Data items:
-*-*-
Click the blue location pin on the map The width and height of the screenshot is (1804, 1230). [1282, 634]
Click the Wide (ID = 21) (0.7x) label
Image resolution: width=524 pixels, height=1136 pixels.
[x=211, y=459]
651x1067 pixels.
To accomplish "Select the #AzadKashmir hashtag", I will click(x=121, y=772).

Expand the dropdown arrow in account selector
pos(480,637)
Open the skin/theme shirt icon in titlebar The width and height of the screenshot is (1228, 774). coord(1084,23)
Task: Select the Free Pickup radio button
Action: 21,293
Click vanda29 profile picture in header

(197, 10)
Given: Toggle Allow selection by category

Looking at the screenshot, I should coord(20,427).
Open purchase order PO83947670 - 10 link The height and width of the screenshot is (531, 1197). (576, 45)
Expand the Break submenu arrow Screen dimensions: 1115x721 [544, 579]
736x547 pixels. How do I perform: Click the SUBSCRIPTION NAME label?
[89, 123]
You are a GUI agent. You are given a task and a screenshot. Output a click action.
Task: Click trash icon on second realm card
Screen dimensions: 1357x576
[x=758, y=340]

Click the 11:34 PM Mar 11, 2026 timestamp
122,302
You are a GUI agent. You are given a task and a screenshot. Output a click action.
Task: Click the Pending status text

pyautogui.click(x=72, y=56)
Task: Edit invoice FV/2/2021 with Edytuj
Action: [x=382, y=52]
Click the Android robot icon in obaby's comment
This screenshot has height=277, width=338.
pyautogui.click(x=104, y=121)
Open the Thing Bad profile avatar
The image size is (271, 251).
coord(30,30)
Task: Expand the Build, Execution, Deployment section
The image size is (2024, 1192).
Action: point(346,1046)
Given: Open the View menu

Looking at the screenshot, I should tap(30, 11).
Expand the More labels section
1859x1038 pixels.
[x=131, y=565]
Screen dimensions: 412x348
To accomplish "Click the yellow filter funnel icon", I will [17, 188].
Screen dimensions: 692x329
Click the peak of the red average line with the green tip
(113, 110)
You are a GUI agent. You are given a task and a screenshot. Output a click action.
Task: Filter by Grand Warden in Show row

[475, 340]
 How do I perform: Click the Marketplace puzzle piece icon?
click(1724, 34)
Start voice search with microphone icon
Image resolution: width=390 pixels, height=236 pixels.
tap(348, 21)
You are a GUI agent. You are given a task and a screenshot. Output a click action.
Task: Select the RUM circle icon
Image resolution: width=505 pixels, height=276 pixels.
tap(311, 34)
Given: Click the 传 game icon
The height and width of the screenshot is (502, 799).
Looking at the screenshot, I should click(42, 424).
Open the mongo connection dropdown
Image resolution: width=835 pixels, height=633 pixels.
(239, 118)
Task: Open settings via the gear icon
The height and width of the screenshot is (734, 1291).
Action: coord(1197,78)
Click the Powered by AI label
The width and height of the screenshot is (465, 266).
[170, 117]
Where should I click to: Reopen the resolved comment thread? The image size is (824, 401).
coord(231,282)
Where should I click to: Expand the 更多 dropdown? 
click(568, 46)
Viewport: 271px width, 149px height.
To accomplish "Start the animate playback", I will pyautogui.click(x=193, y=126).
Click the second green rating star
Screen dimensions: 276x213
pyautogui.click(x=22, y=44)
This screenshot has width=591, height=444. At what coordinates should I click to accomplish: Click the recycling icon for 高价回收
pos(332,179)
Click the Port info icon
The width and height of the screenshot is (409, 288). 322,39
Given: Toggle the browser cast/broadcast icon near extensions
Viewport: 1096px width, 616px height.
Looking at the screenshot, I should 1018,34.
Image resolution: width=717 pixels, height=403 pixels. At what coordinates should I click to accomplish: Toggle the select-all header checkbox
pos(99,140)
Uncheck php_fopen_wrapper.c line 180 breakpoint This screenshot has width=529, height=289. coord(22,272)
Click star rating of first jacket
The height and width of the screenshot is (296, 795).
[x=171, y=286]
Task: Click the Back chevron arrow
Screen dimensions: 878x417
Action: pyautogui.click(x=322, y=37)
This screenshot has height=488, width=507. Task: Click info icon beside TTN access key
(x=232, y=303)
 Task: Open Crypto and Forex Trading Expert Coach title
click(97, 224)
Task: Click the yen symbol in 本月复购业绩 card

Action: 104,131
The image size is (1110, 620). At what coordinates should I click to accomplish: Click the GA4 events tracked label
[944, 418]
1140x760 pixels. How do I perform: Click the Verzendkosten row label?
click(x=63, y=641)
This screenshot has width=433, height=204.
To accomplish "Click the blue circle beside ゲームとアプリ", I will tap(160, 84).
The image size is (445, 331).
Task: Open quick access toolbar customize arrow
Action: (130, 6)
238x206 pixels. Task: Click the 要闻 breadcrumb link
-*-*-
## WRITTEN EXERCISE
Count how many lines of the data above contain the word "beside". Reply with the number alone.

## WORKED ANSWER
2